Le P-DG de la compagnie aérienne Bakhouche Allèche n’a pas tardé à réagir à la grève des mécaniciens grévistes, non pas en ouvrant le dialogue, mais en suspendant 12 techniciens de la compagnie.

La Direction générale d’Air Algérie, qui considérait que cette grève n’était pas légitime, a suspendu, en effet, hier, pas moins de 12 grévistes, expliquant qu’« elle a pris les mesures adéquates, conformément aux dispositions légales et réglementaires à l’encontre des fautifs », ajoutant que « c’est une première mesure avant le licenciement ». Pour sa part, Ahmed Boutoumi, le président du Syndicat national des techniciens de la maintenance des avions (SNTMA) juge que « ces suspensions sont illégales », ajoutant que ces mesures vont à l’encontre de l’apaisement ».
Ainsi, la grève des mécaniciens et techniciens d’Air Algérie, qui est entrée, hier, dans son troisième jour,risque de durer encore plus longtemps du fait que les grévistes campent sur leurs positions.
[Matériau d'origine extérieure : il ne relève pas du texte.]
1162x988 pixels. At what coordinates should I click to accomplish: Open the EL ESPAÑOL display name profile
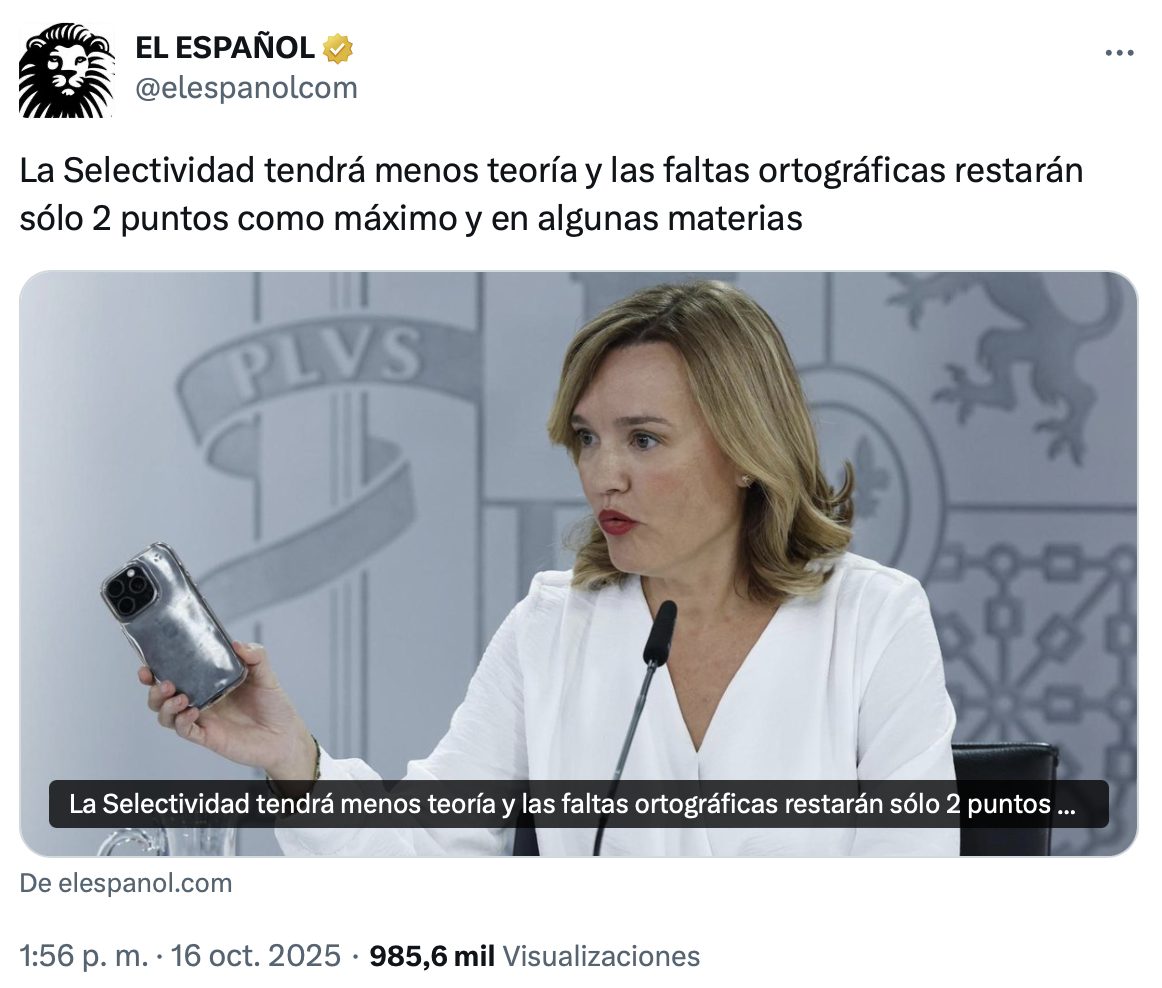[225, 48]
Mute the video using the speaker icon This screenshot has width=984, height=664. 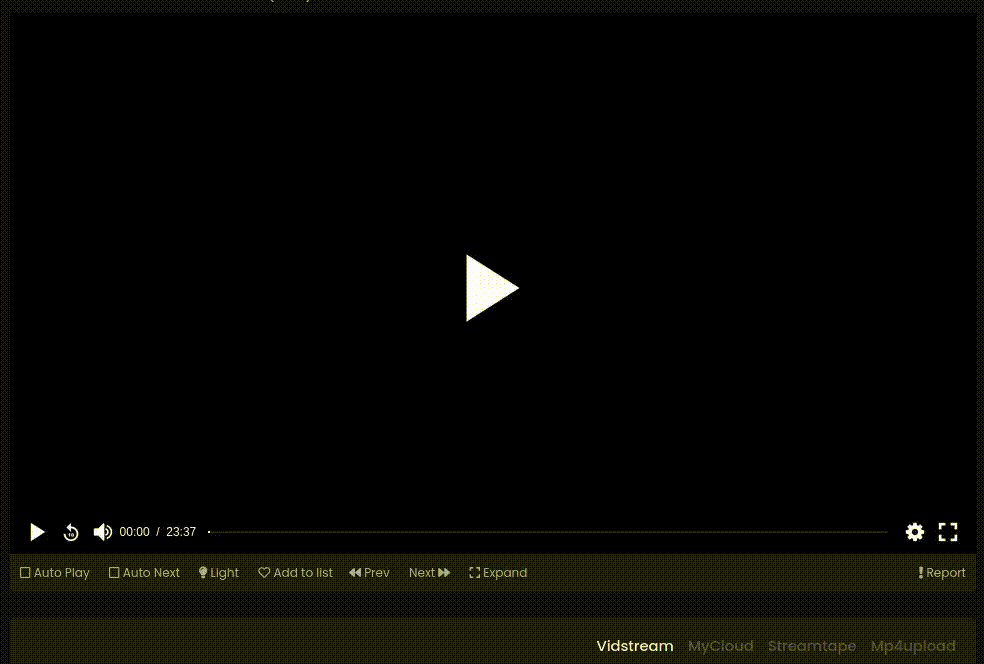click(x=102, y=532)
En plus, aucun dialogue n’a été annoncé entre la direction et ces derniers.
Le chargé de communication à Air Algérie, Amine Andaloussi, a indiqué pour sa part qu’une cellule de suivi a été mise en place au niveau de la compagnie aérienne afin de suivre le mouvement de protestation mené par les techniciens de maintenance des avions. « Une cellule de suivi présidée par le directeur général d’Air Algérie, Bekhouche Allache, a été mise en place et la compagnie a fait appel à un huissier de justice pour faire un constat au niveau de l’aéroport international d’Alger suite à l’arrêt de travail illégal enclenché par les techniciens de maintenance des avions depuis la nuit de dimanche au lundi. Une rapport détaillé sur la situation a été élaboré », a précisé le même responsable. Les revendications des mécaniciens et techniciens sont toujours les mêmes depuis de nombreuses années. La première étant une justice salariale en accord avec la hiérarchisation des métiers et des salaires, dictée par la convention collective d’Air Algérie et la situation des mécaniciens et ingénieurs recrutés dans le cadre d’un contrat CDD, en violation des lois de la République et de la compagnie.
D’ailleurs, le SNTMA a tiré à plusieurs reprises la sonnette d’alarme dénonçant une «situation de marasme dans laquelle vit le personnel de la maintenance avions, s’agissant de la pression qu’il subit quotidiennement, des sanctions abusives et des ponctions sur salaires non justifiées».
Pour rappel, la grève des techniciens et mécaniciens du service de maintenance de la compagnie nationale Air Algérie a été entamée, dimanche matin, à l’aéroport d’Alger. Pour l’heure, «il n’y a pas eu d’incidence sur le programme des vols et le trafic a été normal. Mais il risque d’y avoir des perturbations, voire un blocage si la situation persiste », affirme Boutoumi. Le P-DG d’Air Algérie, M. Bekhouche Allache avait déclaré, lundi, à l’APS que la situation financière de la compagnie « ne permet pas de procéder à une révision de la grille des salaires », affirmant que Air Algérie avait mis cette revendication parmi
« les priorités » à prendre en charge une fois sa bonne santé financière rétablie.
La maintenance est une activité capitale pour la compagnie aérienne nationale qui vise à assurer le maintien en état de vol et la disponibilité de la flotte d’avions existants. Elle garantit également la sécurité des passagers à bord des avions. Des professionnels se relaient pour assurer une sécurité maximale. Un maillon essentiel à l’activité du transport aérien. L’effectif est de 600 mécaniciens et chefs de division, dont 522 sont des adhérents au SNTMA, selon les statistiques fournies par Ahmed Boutoumi.